- _Exercise description_
Every record, from first to last, should be retyped word for word.

#### Excerpted data

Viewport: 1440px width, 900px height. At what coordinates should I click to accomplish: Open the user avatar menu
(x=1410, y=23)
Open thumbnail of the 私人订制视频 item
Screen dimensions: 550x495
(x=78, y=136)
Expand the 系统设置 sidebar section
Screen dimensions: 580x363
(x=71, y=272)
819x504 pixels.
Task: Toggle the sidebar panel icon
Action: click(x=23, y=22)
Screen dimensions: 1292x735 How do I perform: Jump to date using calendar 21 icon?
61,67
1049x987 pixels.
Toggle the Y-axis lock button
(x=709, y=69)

########

- _Answer to this exercise_
Viewport: 1440px width, 900px height. At what coordinates should I click to accomplish: Open the user avatar menu
(x=1410, y=23)
Open thumbnail of the 私人订制视频 item
Screen dimensions: 550x495
(x=78, y=136)
Expand the 系统设置 sidebar section
Screen dimensions: 580x363
(x=71, y=272)
819x504 pixels.
Task: Toggle the sidebar panel icon
Action: click(x=23, y=22)
Screen dimensions: 1292x735 How do I perform: Jump to date using calendar 21 icon?
61,67
1049x987 pixels.
Toggle the Y-axis lock button
(x=709, y=69)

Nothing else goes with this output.